Alternatives considered

  • .Owns() + owner references for GC. Rejected: owner references cannot cross namespaces, and Fission routinely places workloads in FunctionNamespace, distinct from the CR's namespace. .Owns() would silently fail to GC exactly the common case.
  • Keep three reconcilers, just share predicates/state. Marginal; leaves the triple fan-out, the duplicate state maps, and the redundant factory in place, and still no self-healing.
  • Merge the small single-reconciler pods (timer/kubewatcher/canaryconfig) into one process. Bigger baseline memory win (fewer Go runtimes + manager caches), but changes Helm topology, leases, RBAC, and failure isolation. Deferred to a possible future RFC; out of scope here by decision.

Backward compatibility

  • No CRD schema, CLI, or Helm-value changes.
────────────────
> _WRITTEN TASK_:
Answer from the Fission alternatives excerpt:
(a) What limit of owner references is given as the reason for rejecting them?
(b) Which single-reconciler pods would be merged into one process?
(c) What three kinds of changes does the backward compatibility part rule out?
The data below comes from a separate source.

> _SUPPLIED DATA_:
────────────────
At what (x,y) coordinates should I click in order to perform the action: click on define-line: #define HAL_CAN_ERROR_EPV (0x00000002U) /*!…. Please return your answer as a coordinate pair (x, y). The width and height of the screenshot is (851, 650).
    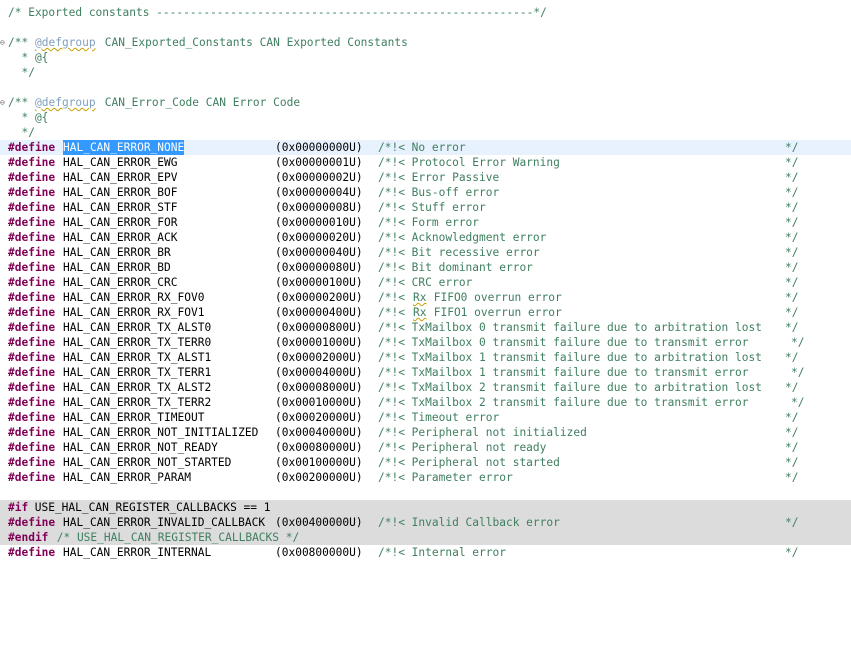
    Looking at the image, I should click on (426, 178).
────────────────
> _SOLVED EXERCISE_:
(a) Owner references cannot cross namespaces.
(b) timer, kubewatcher, and canaryconfig
(c) CRD schema, CLI, and Helm-value changes